• _Problem 1_: List the things that, according to the passage about Morris's Reagan biography, Reagan devoted most of their conversations to.
• _Problem 2_:
Answer from the passage about Morris's Reagan biography:
(a) Which prize did The Rise of Theodore Roosevelt win?
(b) In what year and where does the narrator first see Reagan?
(c) What does Morris include about imaginary characters to confuse his readers?
• _Problem 3_: Please reproduce the part of the passage about Morris's Reagan biography from the words "The biography has" up to and including the words "completely made up.".

• _Passage_:
BEGIN

After the unprecedented success of his Pulitzer Prize-winning The Rise of Theodore Roosevelt, Morris was given the greenlight by the administration to write the first authorized biography of a sitting president, granting him behind-the-scenes access never before given to a writer at The White House. Almost unbelievably, these privileges were of little use. Reagan devoted most of their conversations to tired anecdotes, tall tales and evasions. Even less informative was the President's own private diary. The President was discovered by the author to be a "hollow man" of sorts.
Morris eventually decided to scrap writing a straight biography and turn his piece into a faux historical memoir about the President told from the viewpoint of a semi-fictional peer from the same town as Ronald Reagan: Edmund Morris himself. The person comes from the same town as, continualy runs into and later keeps track of Reagan. The first time the fictional narrator sees him is at a 1926 football game in Dixon, Illinois. He asks a friend who the fellow running down the field "with extraordinary grace" is, and he is informed that it's "Dutch" Reagan.
The biography has caused confusion in that it contains a few characters who never existed, including scenes where they interact with real people. Morris goes so far as to include misleading endnotes about such imaginary characters to thoroughly confuse his reading audience. Elsewhere, scenes are dramaticized or else completely made up.

END

• _Entries shown_:
BEGIN

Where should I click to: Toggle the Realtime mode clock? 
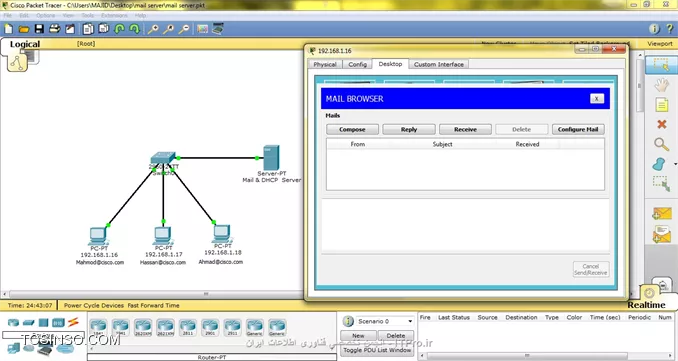pos(649,294)
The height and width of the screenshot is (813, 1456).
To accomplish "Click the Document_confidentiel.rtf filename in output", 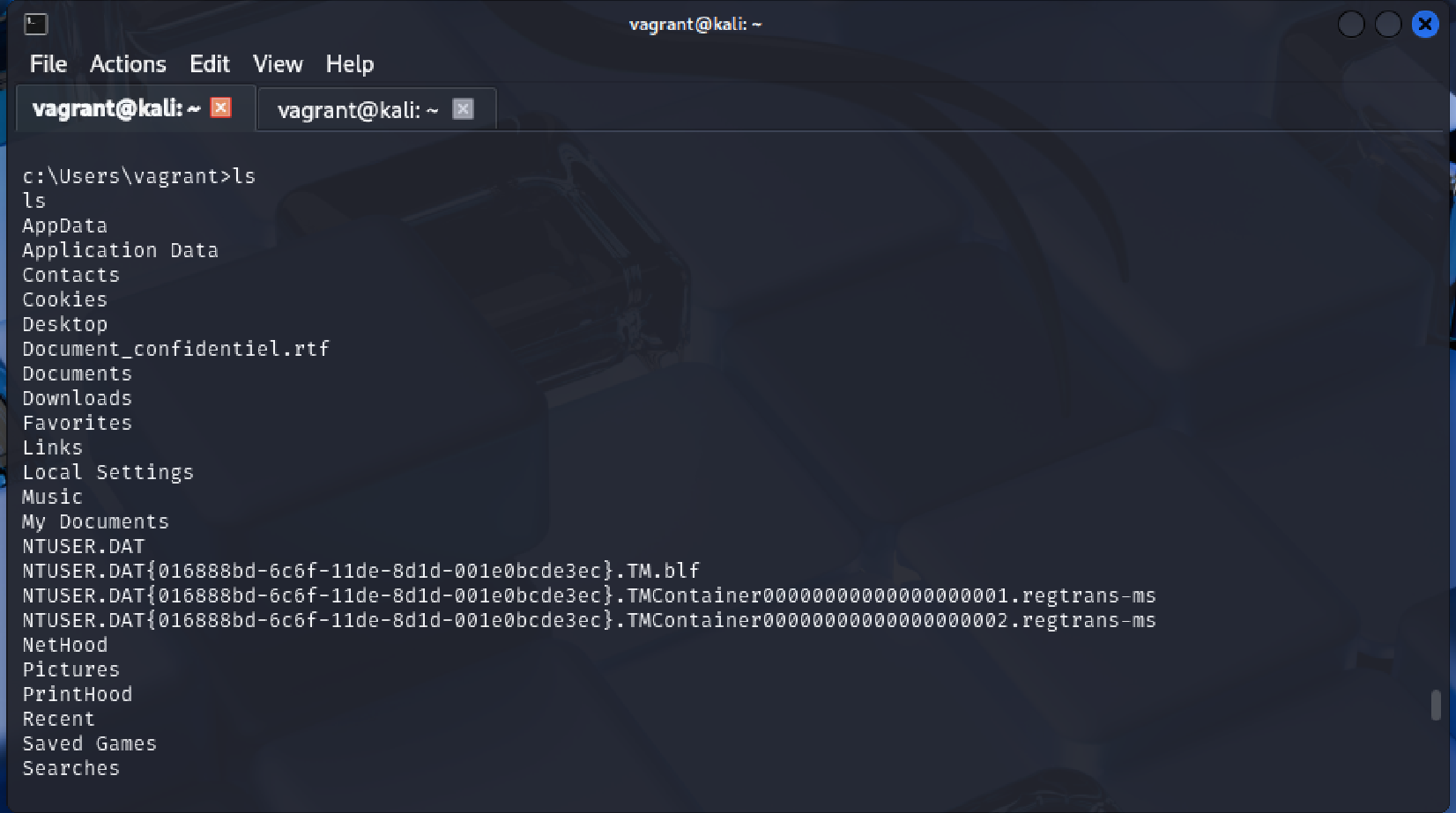I will click(x=175, y=349).
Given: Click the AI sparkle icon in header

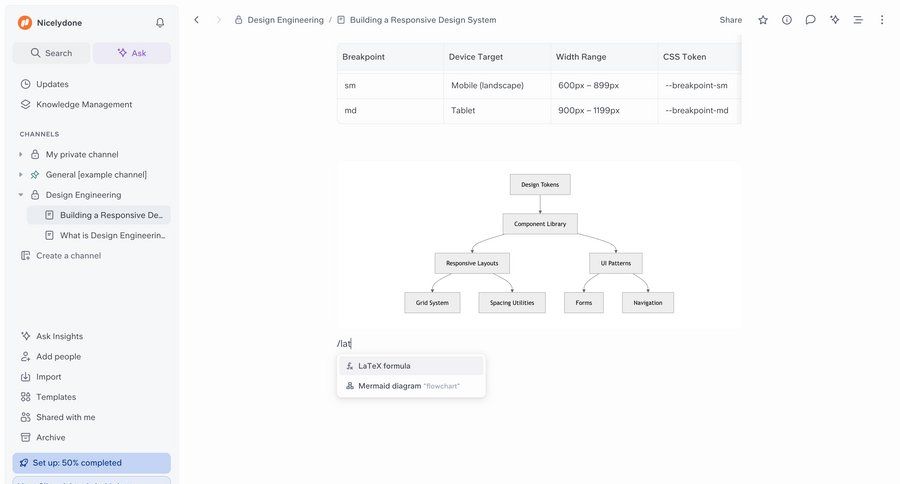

END

• _Complete answer 1_: tired anecdotes, tall tales, evasions

• _Complete answer 2_:
(a) The Pulitzer Prize.
(b) In 1926, at a football game in Dixon, Illinois.
(c) Misleading endnotes.

• _Complete answer 3_:
The biography has caused confusion in that it contains a few characters who never existed, including scenes where they interact with real people. Morris goes so far as to include misleading endnotes about such imaginary characters to thoroughly confuse his reading audience. Elsewhere, scenes are dramaticized or else completely made up.